*Work order:* Exact reproduction is needed for the lines from the one with "Shipping (116, 2422)" to the end of the listing below, and for no other lines.

*Listed records:*
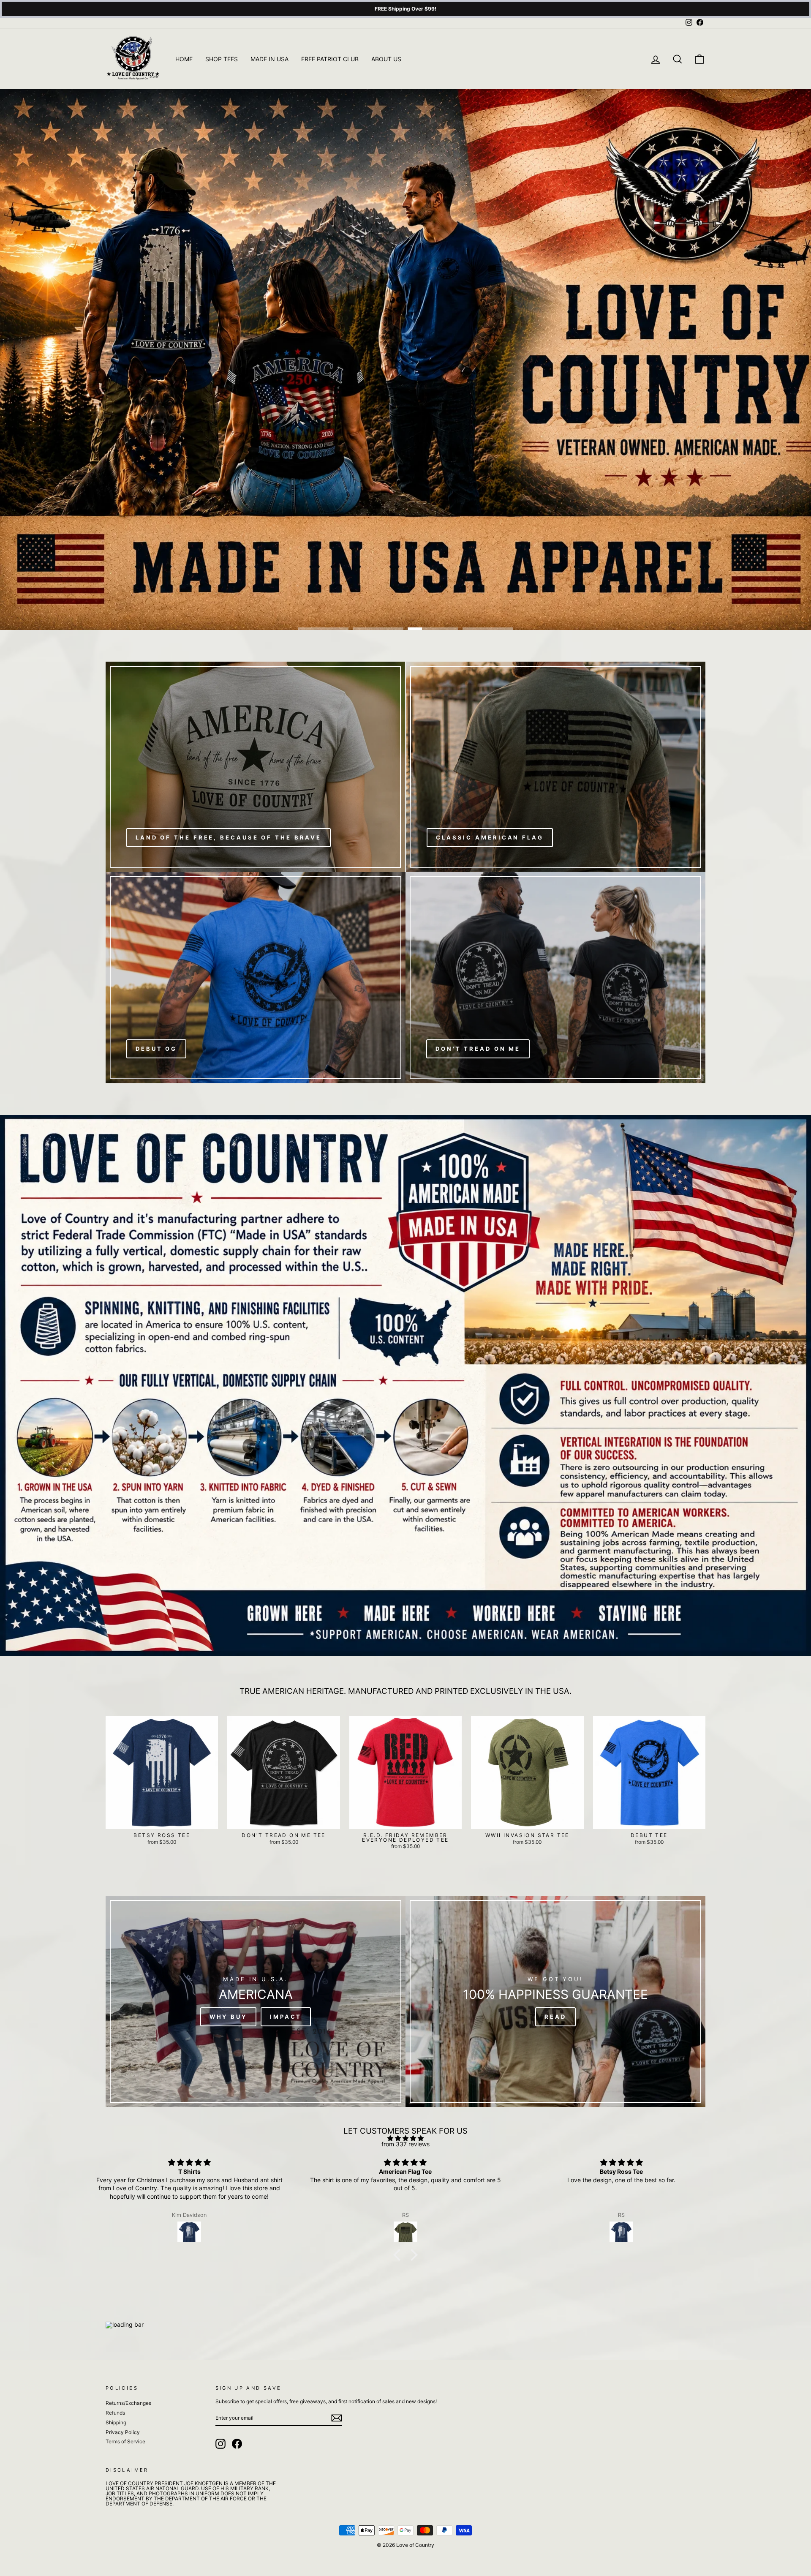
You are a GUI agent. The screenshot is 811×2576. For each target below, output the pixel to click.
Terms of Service (125, 2441)
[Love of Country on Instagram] (220, 2444)
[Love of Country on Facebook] (237, 2444)
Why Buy (228, 2016)
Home (184, 59)
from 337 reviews (405, 2144)
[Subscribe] (336, 2418)
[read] (555, 2001)
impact (286, 2016)
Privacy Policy (123, 2432)
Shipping (116, 2422)
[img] (405, 2138)
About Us (386, 59)
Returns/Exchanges (128, 2403)
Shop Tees (221, 59)
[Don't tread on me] (555, 977)
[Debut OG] (256, 977)
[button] (399, 2255)
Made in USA (269, 59)
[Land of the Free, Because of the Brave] (255, 767)
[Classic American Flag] (555, 767)
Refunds (115, 2413)
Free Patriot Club (330, 59)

*Exercise result:*
Shipping (116, 2422)
[img] (405, 2138)
About Us (386, 59)
Returns/Exchanges (128, 2403)
Shop Tees (221, 59)
[Don't tread on me] (555, 977)
[Debut OG] (256, 977)
[button] (399, 2255)
Made in USA (269, 59)
[Land of the Free, Because of the Brave] (255, 767)
[Classic American Flag] (555, 767)
Refunds (115, 2413)
Free Patriot Club (330, 59)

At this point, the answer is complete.